Thursday, December 13, 2007

The Mitchell Report

Former Senate MajorityLeader George Mitchell just released his report regarding steriod use in baseball. The results aren't terribly surprising at a number of levels. Largely based on hearsay and testimony from suppliers, it appears as if steroid use was an institutional problem in baseball going back to the early 90s, accelerating after the 1994 strike. The report presented evidence (mostly circumstantial or based on secondary testimony) that major names such as Roger Clemens, Eric Gagne, Paul Lo Duca, Miguel Tejada, Andy Pettitte, Gary Sheffield among many others used steriods, BALCO, or human growth hormones over the past 15 years. Additionally, according to statements made by former players and coaches somewhere between 20% and 50% of players were using performance enhancing drugs in the early 1990s. It looks like the moral outrage so focused on Barry Bonds has a lot of other targets--I am just curious how many will get hit with the same public ire as Bonds.
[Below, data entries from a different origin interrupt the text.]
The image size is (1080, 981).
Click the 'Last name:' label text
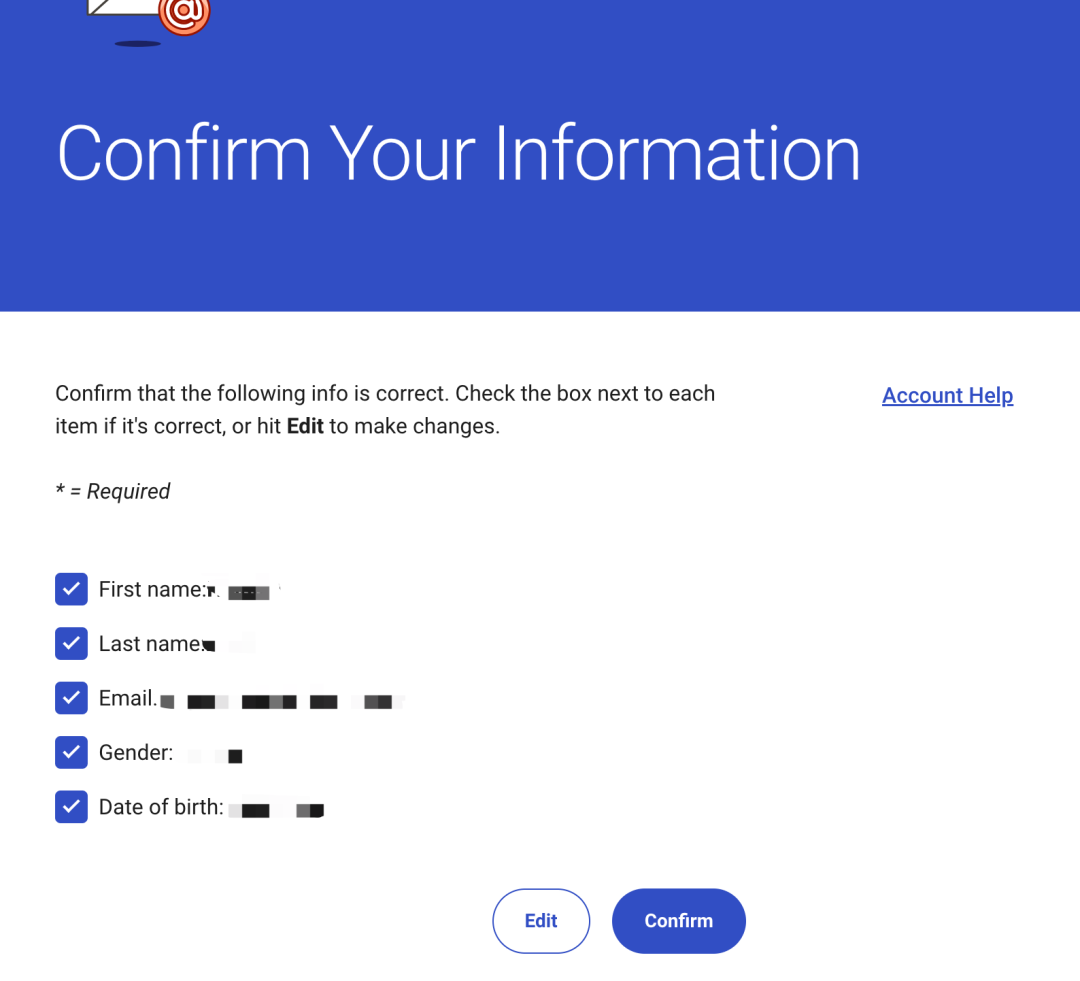pyautogui.click(x=152, y=644)
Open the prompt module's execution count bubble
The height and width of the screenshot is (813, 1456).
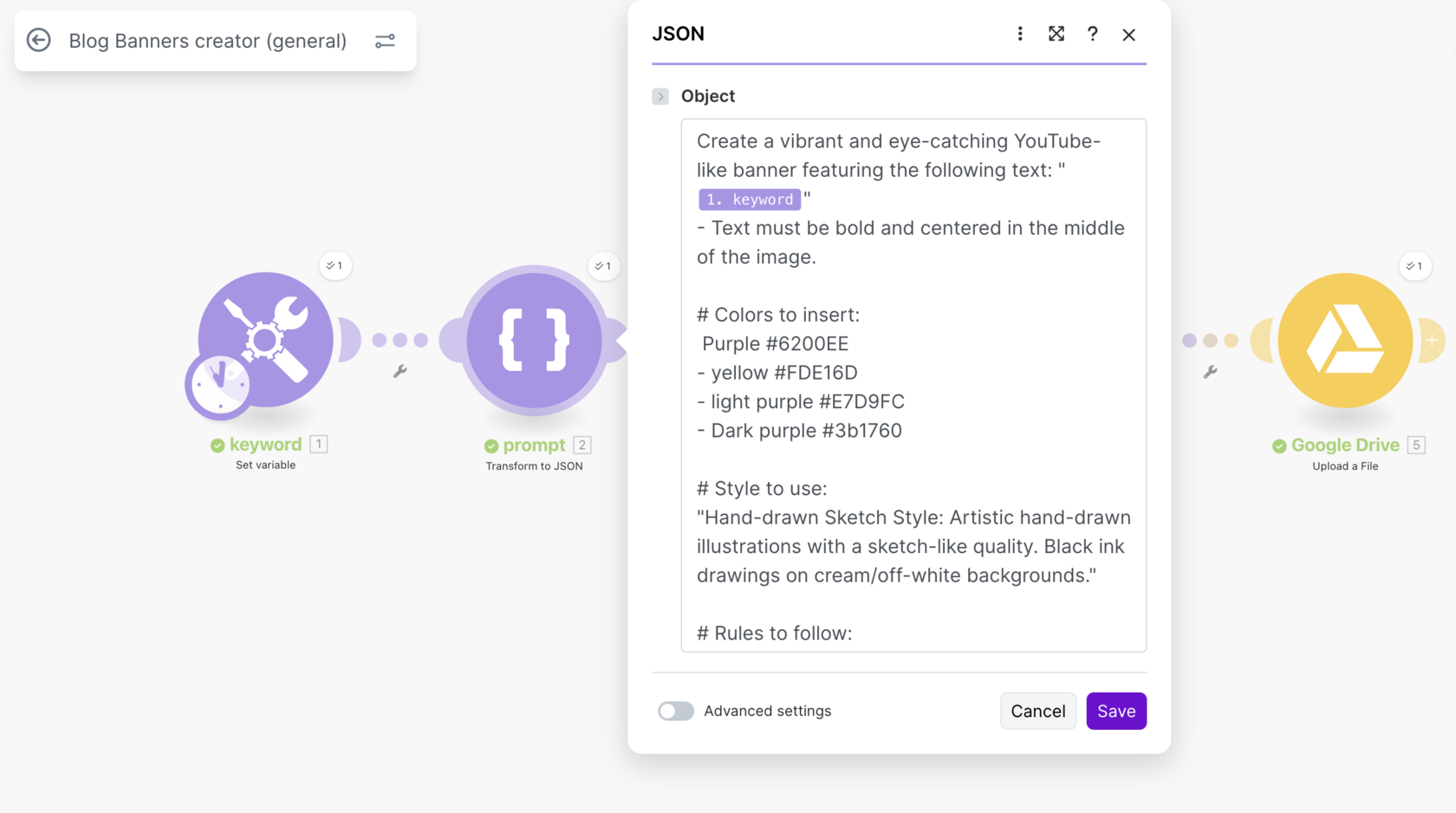pyautogui.click(x=603, y=266)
The other component of the report that isn't terribly surprising is that it lets the owners off the hook--at least in comparison to the Players' Association. Although the report indicates that baseball (owners and players) were "slow to develop" a response, by implication it suggests that the owners were interesting in doing something about steroids in the MLB but their efforts were obstructed by the Players' Association. According to the report, the Players' Association blocked testing for 20 years--which assumes that it was something the owners wanted. Following the 1994 strike, owners were very eager to get fans back in the seats, and what better way than increasing offense? Juiced players and juiced balls made the late 90s and early 2000s the most offense oriented era in baseball history. This was noticed by Joe Morgan who suspected steroids but states that he was discouraged from mentioning it on-air by ESPN because it might hurt viewership.
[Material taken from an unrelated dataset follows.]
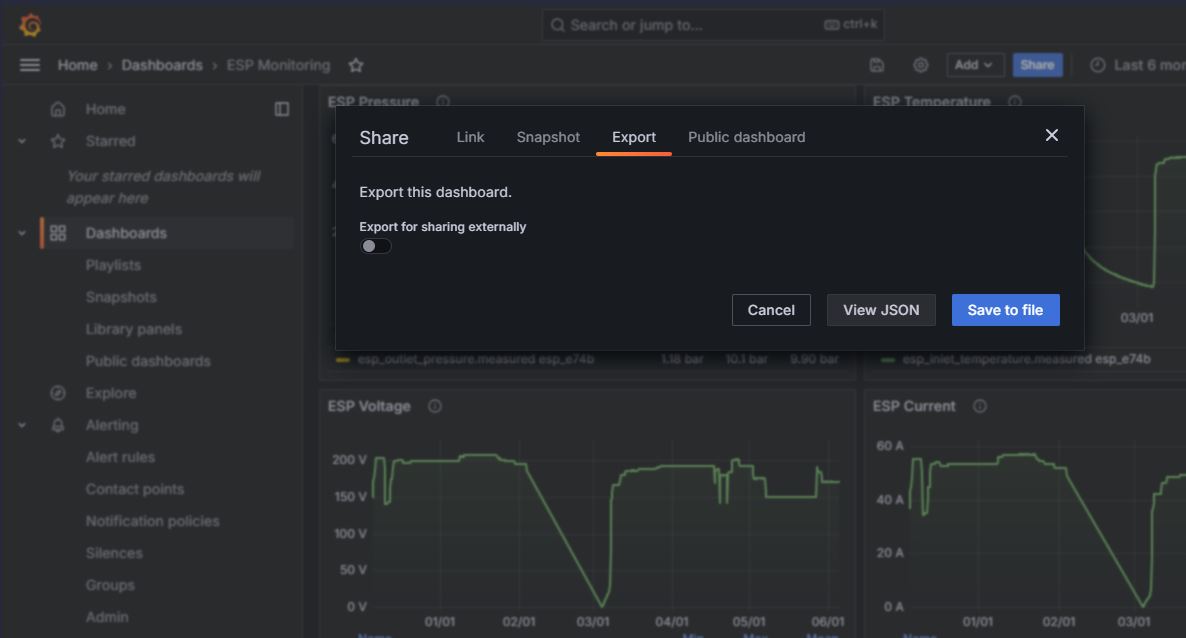Click the View JSON button
The height and width of the screenshot is (638, 1186).
pos(880,310)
The fallout from the report is yet to be known. I hope it doesn't turn into a witch hunt, but I fear that it might with baseball weeding out the "bad apples" as a form of damage control. In reality the problems of baseball run much deeper. Steroids has been an institutional problem for two decades and I sincerely hope for the health of the players and of young people who aspire to be professional athletes that the owners and players can come to an agreement to effectively end steroid use while preserving the dignity of the players. Also, baseball has a salary and ownership problem. The rich are getting richer and the poor are getting poorer--and fans are frustrated. Is there any reason to think that the Pittsburgh Pirates have a chance for next year? And the season hasn't even started. And of course, baseball has an image problem. Steroids and an uncompetitive salary structure have turned America's past time into a farce.